In order to predict the functional outcomes, logistic models were constructed using preoperative variables (Table 4). The univariate logistic model showed that males (p = 0.061), a history of hypertension (p = 0.046), and greater preoperative angleartery (p = 0.055) and Δangleartery (ou) (i.e., smaller difference in angleartery between bilateral eyes; p = 0.030) were associated with a lower chance of BCVA improvement of 2 lines or more after surgery. A further multivariable logistic model was constructed and confirmed that males, a history of hypertension, and a greater preoperative Δangleartery(ou) contributed to a significantly lower chance of achieving BCVA improvement ≧2 lines postoperatively (Odds ratios=0.419, 0.365, and 0.971, respectively; p = 0.034, 0.025, and 0.016, respectively).

Table 4.

Logistic regression analysis for factors associated with BCVA improvement of 2 lines or more after vitrectomy in eyes with ERM.

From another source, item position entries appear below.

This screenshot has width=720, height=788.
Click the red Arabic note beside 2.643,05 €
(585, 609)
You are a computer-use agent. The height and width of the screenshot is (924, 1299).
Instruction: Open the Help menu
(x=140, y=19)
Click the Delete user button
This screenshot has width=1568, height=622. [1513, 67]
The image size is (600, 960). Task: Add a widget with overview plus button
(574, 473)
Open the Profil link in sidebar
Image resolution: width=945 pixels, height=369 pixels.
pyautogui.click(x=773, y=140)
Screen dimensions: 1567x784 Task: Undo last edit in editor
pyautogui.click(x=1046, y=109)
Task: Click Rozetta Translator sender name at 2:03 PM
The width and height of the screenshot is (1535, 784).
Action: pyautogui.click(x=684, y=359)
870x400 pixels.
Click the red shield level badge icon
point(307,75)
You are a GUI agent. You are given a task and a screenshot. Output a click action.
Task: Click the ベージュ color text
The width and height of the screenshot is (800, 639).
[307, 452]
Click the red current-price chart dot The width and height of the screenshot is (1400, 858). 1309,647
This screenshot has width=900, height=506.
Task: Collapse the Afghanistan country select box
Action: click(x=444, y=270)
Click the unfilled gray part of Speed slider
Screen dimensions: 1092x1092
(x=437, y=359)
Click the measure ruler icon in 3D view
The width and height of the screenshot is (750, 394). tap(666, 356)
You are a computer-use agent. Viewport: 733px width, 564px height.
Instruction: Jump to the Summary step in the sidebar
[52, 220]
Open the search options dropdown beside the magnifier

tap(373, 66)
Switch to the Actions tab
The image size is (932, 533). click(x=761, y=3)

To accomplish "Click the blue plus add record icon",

Univariate analysis Multivariable analysisa
Predictor OR (95% CI) P Value OR (95% CI) P-value
Age 0.1947 (0.880, 1.019) 0.142 N.S.
Male 0.419 (0.169, 1.039) 0.061 0.341 (0.126, 0.920) 0.034*
Diabetes mellitus 0.591 (0.173, 2.024) 0.402 N.S.
Hypertension 0.365 (0.136, 0.982) 0.046* 0.288 (0.097, 0.853) 0.025*
EIFL staging
   Stage 2 Reference N.S.
   Stage 3 1.174 (0.483, 2.854) 0.724 N.S.
   Stage 4 1.382 (0.551, 3.471) 0.491 N.S.
Central foveal thickness 1.000 (0.996, 1.004) 0.988 N.S.
Ellipsoid zone disruption
   No Reference N.S.
   Yes 0.896 (0.361, 2.220) 0.812 N.S.
Preop BCVA, logMAR 1.549 (0.393, 6.102) 0.532 N.S.
Preop anglevein in eyes with ERM 1.008 (0.986, 1.030) 0.492 N.S.
Preop angleartery in eyes with ERM 0.971 (0.942, 1.001) 0.055 N.S.
Preop Δanglevein (ou) 0.996 (0.979, 1.014) 0.658 N.S.
Preop Δangleartery (ou) 0.971 (0.945, 0.997) 0.030* 0.965 (0.938, 0.994) 0.016*

Anglevein: angle of temporal venous arcades; Angleartery: angle of temporal arterial arcades; Δanglevein (ou): angle difference in the venous arcades between eyes with epiretinal membrane and their fellow eyes; Δangleartery (ou): angle difference in arterial arcade between eyes with epiretinal membrane and their fellow eyes, EIFL Ectopic inner foveal layer, ERM Epiretinal membrane, Preop Preoperative, N.S. Not selected.

*Statistically significant P-value.

aAll variables were entered into multivariable logistic regression models with the backwards method to explore independent predictors for best-corrected visual acuity improvement of 2 lines or more at postoperative 6−12 months.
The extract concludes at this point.